To & From the Heart has been an incomparably enlightening experience. It opened my senses to a breathtaking sound filled with candid sincerity and organic beauty. I have studied music all my life with the hope of learning how to do what these children do so naturally — communicate emotion, tell a story, and make people feel. It is the effect of these moving experiences, to and from the heart, that leave impressions that will last as long as time.
What’s next for you? Are there any new projects we can look forward to in the near future?
Yes! My new, all-original, Hawaiian album Aukahi (Flowing Harmony) was just released this year.
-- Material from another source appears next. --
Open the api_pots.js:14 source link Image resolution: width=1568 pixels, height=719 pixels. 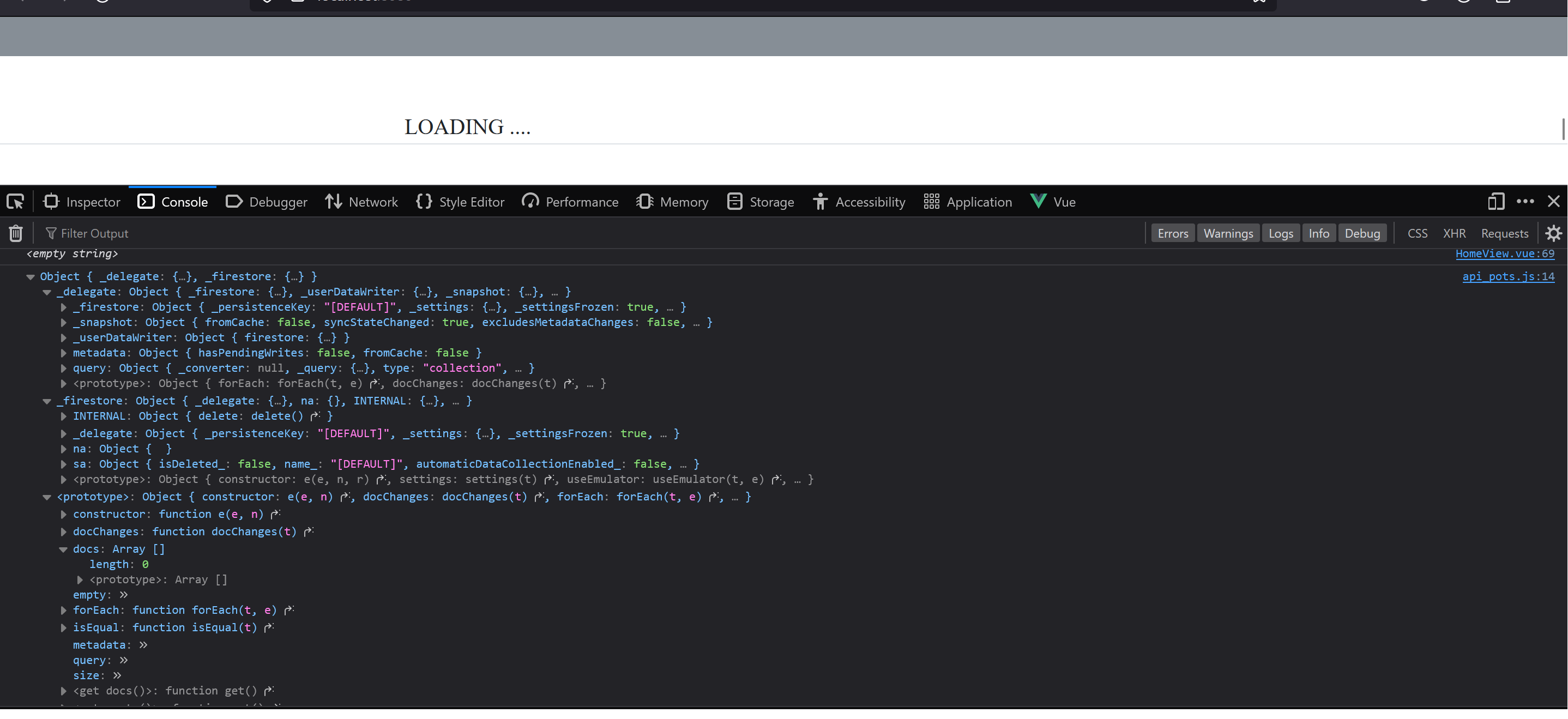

One of the songs on the album, "Nā Pana 'Elua (The Two Heartbeats)," is the most rewarding and challenging piece I have ever recorded in all my years as a composer and musician. This piece is based on a magnificent Indian polyrhythm, and it represents what I love most about this intriguing art form — the depth of rhythms, harmonies, and melodies — and the ability to explain the intent and function of every note.
Together with Wind Music, Taiwanese aboriginal vocalist and guitarist Wu Hao-en and I released Legends of Passage on August 8. The album is a collection of island melodies, preserved and retold.
Finally, next year, I’ll be working with Wind Music on On a Gentle Island Breeze, vol. 2, which will feature collaborations with Taiwanese aboriginal musicians, as well as Kazakh, Mongolian and other Asian folk traditional musicians. I’ll also be doing a ukulele and classical guitar project with Pepe Romero. I have been a fan of his since I was nine years old (studying classical guitar in Hawaii), and I’m very excited to be recording with him!
This interview has been edited for length.